To be fair, this has not happened to me yet (with gmail) or anyone I personally know, but it remains a concern for me due to the high impact such an event could have on my life.
Is there any bulletproof way that a non-US citizen could get their account reinstated or at least recover associated accounts?
Even for US citizen's, there isn't a full-proof way to deal with account recovery. I'd say your account getting locked for incorrect reasons is pretty rare.
I think one important thing to know is that account-suspension stories you read on the internet aren't always legitimate cases. While, yes, getting publicity about an account lock can get it a second look, bad actors know this as well. Those who have done "bad" things will use this same approach to try to get their accounts unlocked. Google won't publicly comment on any individual case, so you are getting a one-sided story about why an account was locked, so be skeptical when you are reading them.
One of my relatives suffered three SIM swap attacks over about six months. I asked our carrier after the first two times what we could do to prevent it from occurring again. The answer each time boiled down to "nothing." After the third time, my relative got a new phone number.
I'd love to be able to opt in to having to provide a photo id at a physical location in order to complete the SIM swap.
Or maybe the carrier can try to call or text the number for some sort of confirmation process. In our case, we never even got a warning that the swap was going to occur. We found out after my relative's email account was compromised.
This issue alone is enough to make me want to switch carriers, but AFAIK, all of them do not provide robust protection measures for this issue. I've considered Google Fi, but it might have poor coverage where some of my relatives are.

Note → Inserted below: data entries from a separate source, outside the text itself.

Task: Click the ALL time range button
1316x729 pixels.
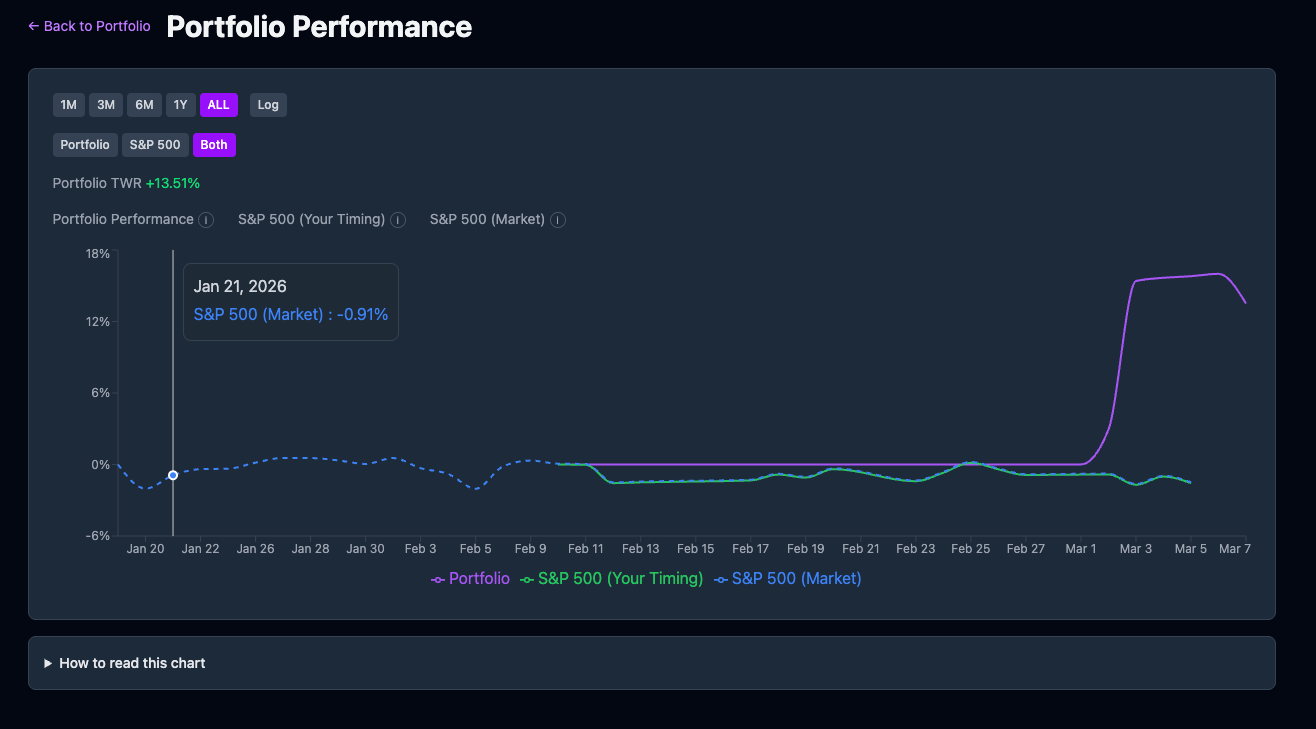Action: click(x=218, y=104)
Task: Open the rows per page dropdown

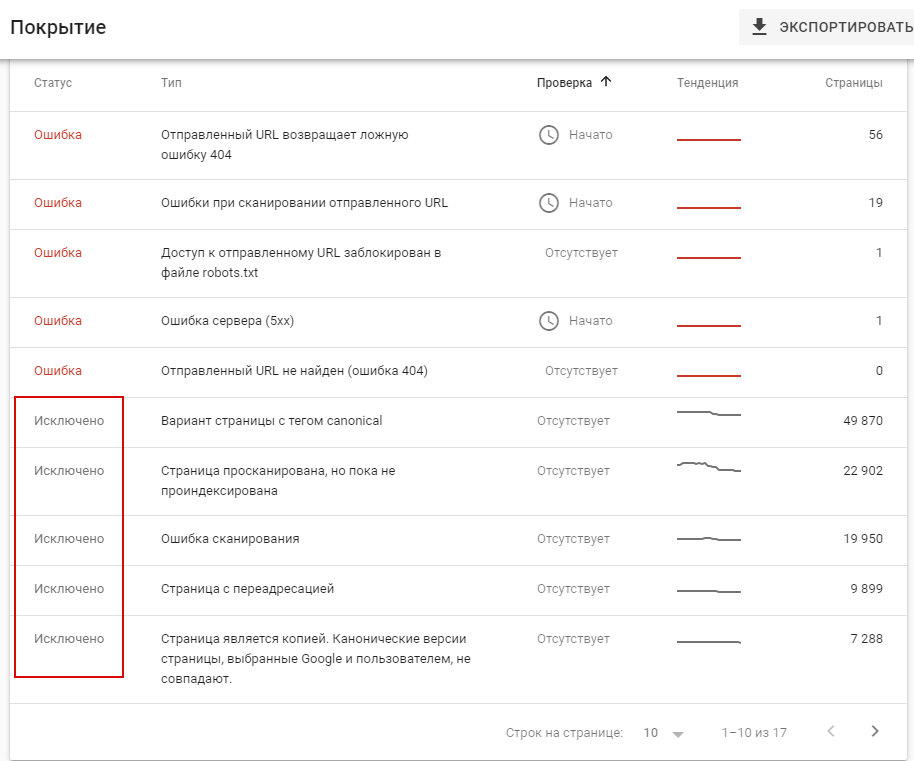Action: click(x=664, y=733)
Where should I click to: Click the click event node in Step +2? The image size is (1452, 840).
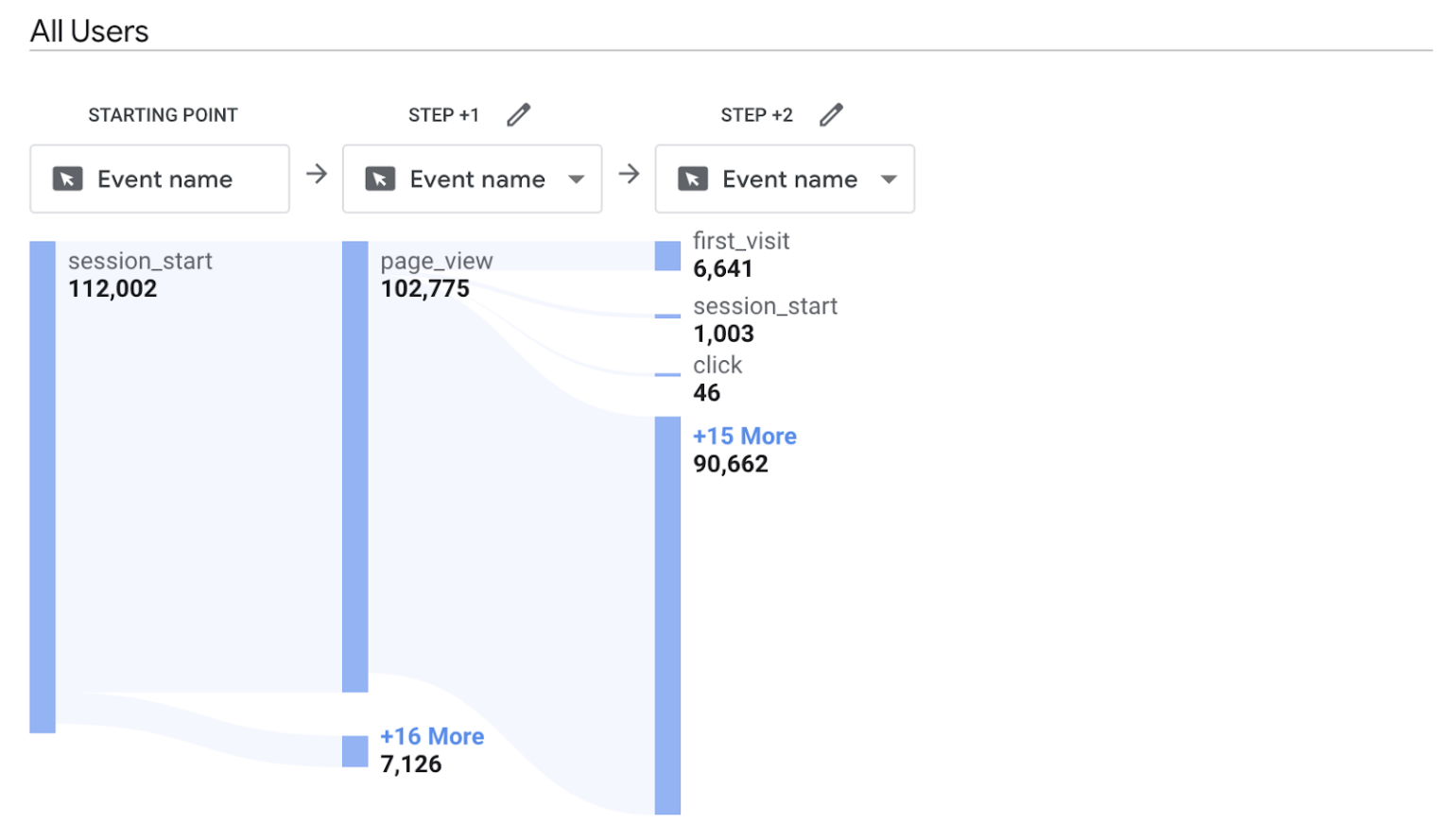[x=666, y=375]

Just looked it up, T-Mobile has a NOPORT account level security protection. It requires that a valid ID is presented in store to port your number to another carrier or swap SIMs.
Even if there is, there are still so many different carriers in the world. I doubt all of them are going to implement safeguards against this, which means that accounts will be at risk as long as websites rely on these phone numbers.
Please stop supporting sms for 2FA. It's not better than nothing, it's worse than nothing. Given the extent of technology workers on hacker news please work to remove this antipattern from your products.
The problem is that the SMS is being used not to implement 2FA, but 1/2FA where you can get into the account with just one of the two factors, rather than requiring both.
2FA should never be SMS based. I've deprecated SMS for all communications and block all SMS messages to my phone.
I use a virtual number for all such services that demand an idiotic SMS verification code. I won't state which one I use here, but there are several services you can choose from that provide virtual numbers.
Oddly enough, today I finally had to give my mobile number to paypal - apparently due to incoming EU PSD2 regulations. I was also automatically signed up to paypal "one touch", where my device is now able to make transactions with no need for a password. Another thing I have to turn off.
PayPal is legitmately the biggest piece of crap flying around the internet. I'm amazed they are still a thing, given the sheer number of stories we all hear about "PayPal stole my 10k and wouldn't give it back for months" and then, this.
It's been such a relief to stay in SE asia for sometime where PayPal isn't associated with all kinds of online shopping. I can actually order online AND be given the choice to either pay online OR in person in cash.